What is it exactly? Well, Fitzgerald is staying quiet about that part. But he just joined Manayunk-based, Ben Franklin Technology Parters-backed endurance sports startup Silverline Athletics as its CTO. Hurdle cofounder and designer Ryan Katrina joined the company, too, as its head of design. They’ll be working on consumer products for Silverline.
(A hint, maybe? Before joining the company full-time, Katrina and Fitzgerald built this racing site for Silverline.)
Like Fitzgerald, Silverline cofounders Jayme Ann Goldberg and Holden Comeau are both triathletes. The company has largely focused on its video distribution platform for endurance sports.

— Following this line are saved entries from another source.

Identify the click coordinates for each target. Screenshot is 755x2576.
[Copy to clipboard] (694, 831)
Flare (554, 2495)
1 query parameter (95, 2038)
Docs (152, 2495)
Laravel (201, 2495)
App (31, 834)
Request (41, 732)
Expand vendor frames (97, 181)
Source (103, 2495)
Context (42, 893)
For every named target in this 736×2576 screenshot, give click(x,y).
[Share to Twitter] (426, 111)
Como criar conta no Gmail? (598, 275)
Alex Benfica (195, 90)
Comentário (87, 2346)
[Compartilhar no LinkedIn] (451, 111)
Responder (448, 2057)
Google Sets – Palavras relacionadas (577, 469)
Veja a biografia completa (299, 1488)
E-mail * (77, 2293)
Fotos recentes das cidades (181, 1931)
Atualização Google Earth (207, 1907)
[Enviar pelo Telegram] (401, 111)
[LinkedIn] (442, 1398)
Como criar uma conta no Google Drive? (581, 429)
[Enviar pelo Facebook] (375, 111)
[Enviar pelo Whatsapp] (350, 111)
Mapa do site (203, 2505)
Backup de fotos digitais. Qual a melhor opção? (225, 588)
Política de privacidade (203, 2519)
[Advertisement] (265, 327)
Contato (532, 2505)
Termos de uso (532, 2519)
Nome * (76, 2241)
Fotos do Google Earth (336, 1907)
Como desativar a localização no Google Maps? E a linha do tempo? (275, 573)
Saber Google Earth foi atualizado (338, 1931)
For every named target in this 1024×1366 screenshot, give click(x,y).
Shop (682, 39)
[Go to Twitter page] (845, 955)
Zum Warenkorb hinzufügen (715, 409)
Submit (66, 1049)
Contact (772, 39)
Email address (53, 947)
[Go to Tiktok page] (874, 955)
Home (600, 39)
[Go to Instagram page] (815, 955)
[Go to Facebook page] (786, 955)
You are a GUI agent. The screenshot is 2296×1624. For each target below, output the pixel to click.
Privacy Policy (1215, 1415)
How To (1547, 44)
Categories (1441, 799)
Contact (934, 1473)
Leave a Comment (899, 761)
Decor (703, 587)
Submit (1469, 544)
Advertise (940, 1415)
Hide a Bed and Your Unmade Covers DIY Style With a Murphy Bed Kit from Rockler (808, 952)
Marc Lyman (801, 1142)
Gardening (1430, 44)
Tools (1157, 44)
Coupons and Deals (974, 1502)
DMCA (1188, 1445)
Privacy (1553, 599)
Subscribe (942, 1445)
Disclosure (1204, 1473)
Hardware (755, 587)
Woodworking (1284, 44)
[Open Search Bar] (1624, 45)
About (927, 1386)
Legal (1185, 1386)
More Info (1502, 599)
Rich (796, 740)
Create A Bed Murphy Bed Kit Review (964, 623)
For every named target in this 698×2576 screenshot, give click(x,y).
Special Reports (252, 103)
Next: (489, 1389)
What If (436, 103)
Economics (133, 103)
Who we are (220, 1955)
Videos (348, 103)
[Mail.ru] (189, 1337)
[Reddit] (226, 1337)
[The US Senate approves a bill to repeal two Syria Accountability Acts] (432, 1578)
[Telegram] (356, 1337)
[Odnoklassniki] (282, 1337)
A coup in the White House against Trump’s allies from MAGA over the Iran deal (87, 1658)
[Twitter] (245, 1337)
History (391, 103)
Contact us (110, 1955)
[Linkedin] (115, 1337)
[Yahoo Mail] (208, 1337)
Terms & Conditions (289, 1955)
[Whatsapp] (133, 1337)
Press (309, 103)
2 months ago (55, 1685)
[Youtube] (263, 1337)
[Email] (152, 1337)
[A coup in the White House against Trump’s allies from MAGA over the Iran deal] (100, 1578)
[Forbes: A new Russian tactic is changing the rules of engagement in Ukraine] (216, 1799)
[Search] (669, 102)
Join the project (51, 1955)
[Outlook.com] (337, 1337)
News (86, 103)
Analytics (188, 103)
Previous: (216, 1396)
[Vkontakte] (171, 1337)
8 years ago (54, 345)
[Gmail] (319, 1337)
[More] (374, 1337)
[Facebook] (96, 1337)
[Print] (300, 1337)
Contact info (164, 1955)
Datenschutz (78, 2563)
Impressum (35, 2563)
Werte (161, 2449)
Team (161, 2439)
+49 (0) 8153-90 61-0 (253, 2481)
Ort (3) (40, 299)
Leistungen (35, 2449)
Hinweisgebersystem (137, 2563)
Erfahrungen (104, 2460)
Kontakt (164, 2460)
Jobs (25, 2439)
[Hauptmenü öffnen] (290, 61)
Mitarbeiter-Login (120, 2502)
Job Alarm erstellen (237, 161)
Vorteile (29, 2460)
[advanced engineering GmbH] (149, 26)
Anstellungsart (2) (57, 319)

The two other Hurdle cofounders — Greg Thompson and Dan Delauro — returned to the agency side of things. (Thompson, Delauro and Katrina all met at Center City’s Allen & Gerritsen, when it was called Neiman.) Thompson is back at Allen & Gerritsen and Delauro is now at Happy Cog.
Delauro, who left Hurdle a few months sooner than the others, wrote in an email: “Personally, I’m pretty happy with what I’m doing right now. I’ve been working with Happy Cog on and off for a long time. They’ve always been in my crosshairs. And vice versa.”
The crew left Center City startup PeopleLinx, where Fitzgerald was CTO, to launch Hurdle last year — the way the founders talked about it, it felt very much like a “striking out on our own” situation. So it was a hard decision to shut down, Fitzgerald said, but in the end, it was the right one.
“It can be hard sometimes to let go,” he said, “when there’s this crystal clear, picture-perfect thing you have in your mind.”
But, he said, “adaptability and flexibility is the No. 1 asset you can have as an entrepreneur.” Thus the hard decision to walk away.
He said he’s excited that he can join another company in the endurance sports industry and that it’s a sign of the times that Philly has another startup that’s focused on that space.
“We’re super happy about how everything’s gone,” he said. “We’re in a really good spot.”